Dari Jaman Presiden Soekarno sampai Jaman Presiden Sby, kenapa konflik dua negara tetangga ini selalu saja "terpelihara".

Sekilas memang, seolah-olah konflik yang timbul lebih disebabkan karena kesalahan di antara keduanya dalam membangun dan membina hubungan diplomatik yang konstruktif. Namun jika ditinjau secara lebih komprehensif, muncul dugaan bahwa ada upaya sistematis dan teroganisir untuk menghadapkan kedua negara pada situasi konflik.

Lebih dari itu, siapakah aktor yang sesungguhnya berada di balik konflik kedua negara? Atau dengan kata lain, siapa sebenarnya yang lebih berkepentingan dari konflik antara Indonesia-Malaysia? Dan, untuk apa pemicu konflik ini terus 'dipelihara' dan ditebarkan setiap saat?
Aneka pertanyaan di atas tentu saja harus dijawab secara jernih dan bertanggung jawab. Ketika kasus pengeboman dan tindakan serta serangan terorisme menghantui Indonesia yang didalangi oleh 'putra' Malaysia, Noordin M Top misalnya, banyak pihak mensinyalir bahwa Malaysia terlibat di dalamnya.

Hal ini diperkuat dengan analisis bahwa Indonesia mesti terus diguncang dengan teror dan ancaman, agar tercipta image atau kesan bahwa negara ini memang tidak aman untuk dikunjungi, berinvestasi, apalagi berwisata. Dengan demikian, Malaysia mendapatkan keuntungan politik dan ekonomi dari buruknya situasi di Indonesia.

Lebih dari itu, dugaan Noordin dilindungi oleh 'negara' begitu kuat adanya, mengingat sulitnya gembong teroris ini ditangkap.

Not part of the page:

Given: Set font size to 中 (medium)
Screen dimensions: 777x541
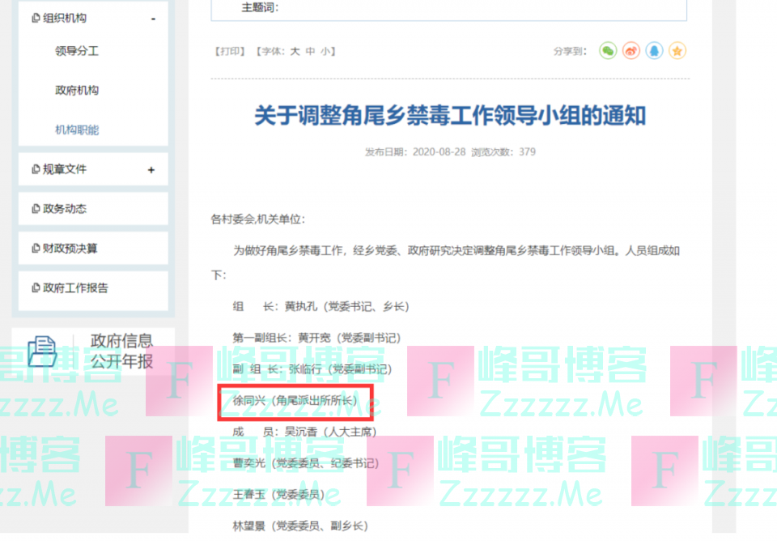Looking at the screenshot, I should [x=310, y=51].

Analisis lainnya, dalam situasi ekonomi dunia seperti saat ini (resesi), Indonesia satu-satunya negara di kawasan ini yang mencatat pertumbuhan positif, sementara Malaysia membukukan pertumbuhan ekonomi negatif.

Mengalihkan perhatian dunia kepada Malaysia salah satunya dapat dilakukan dengan mendeskreditkan negara tetangganya, Indonesia, dalam kancah internasional. Poin dan pandangan di atas tentu saja bagian dari analisis pertama dalam upaya menjawab akar konflik kedua bangsa serumpun.

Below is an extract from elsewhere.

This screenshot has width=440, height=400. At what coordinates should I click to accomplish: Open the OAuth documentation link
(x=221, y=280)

Poin berikutnya adalah boleh jadi konflik kedua negara turut didesain dan dinikmati oleh negara ketiga. Dalam bahasa sederhana, ada penunggang gratis (free rider) dari konflik ini. Pertanyaannya adalah siapakah aktor atau pelaku yang dimaksud? Mungkinkah aktor negara berada di balik semua ini? Mungkinkah Singapura misalnya terlibat?

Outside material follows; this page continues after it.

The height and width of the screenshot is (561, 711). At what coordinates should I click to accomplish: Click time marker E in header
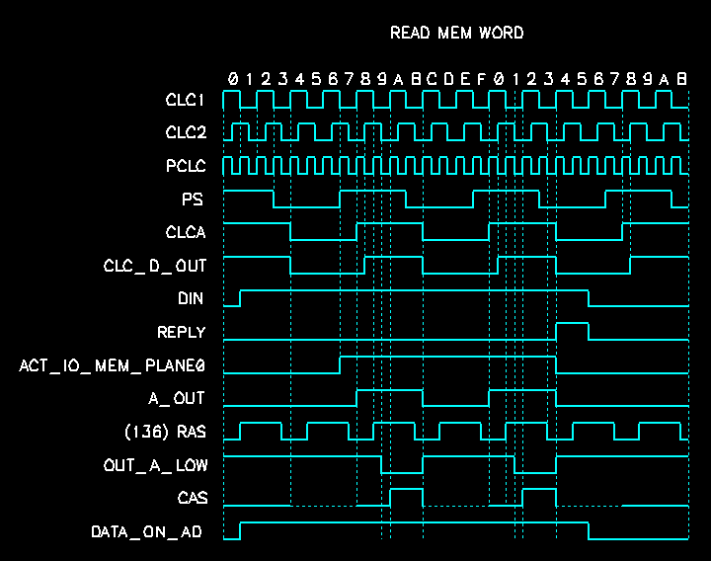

Singapura juga 'surga' bagi para penjahat, termasuk koruptor, dalam hal ini para pengusaha pengemplang utang asal Indonesia dan Malaysia. Dan yang paling penting, Singapura merupakan kepanjangan tangan (negara satelit)bagi kepentingan Barat (Amerika dan sekutunya, termasuk Israel) di Asia Timur.

Dapat dipahami bahwa, konflik antara Indonesia dan Malaysia akan sangat menguntungkan posisi Singapura sebagai jembatan di Asia Tenggara. Pendekatan dalam politik internasional menjelaskan bahwa salah satu cara dalam menguasai suatu kawasan adalah dengan menempatkan negara satelit.

Teori ini berlaku efektif bagi Amerika, dengan menjadikan Israel sebagai negara satelitnya di Timur Tengah, atau kedigdayaan Uni Soviet pasca Perang Dunia Kedua terlihat jelas dengan menjadikan Polandia sebagai negara satelitnya untuk menguasai Eropa.

Kini, saat konflik terus membesar yang mengarah kepada konflik terbuka antarmasyarakat dalam bangsa serumpun, patut untuk kita mawas diri dan mewaspadai potensi perang terbuka. Identifikasi dipraktikkannya 'psy war' oleh privat ataupun 'state actor' harus dilihat sebagai upaya untuk menggoyahkan kawasan (region) secara umum, dan khususnya konflik terbuka dua negara tetangga ini.

Dengan demikian, perlu menjadi agenda khusus negara untuk menguak tabir tentang potensi 'free rider' dalam konflik Indonesia dan Malaysia.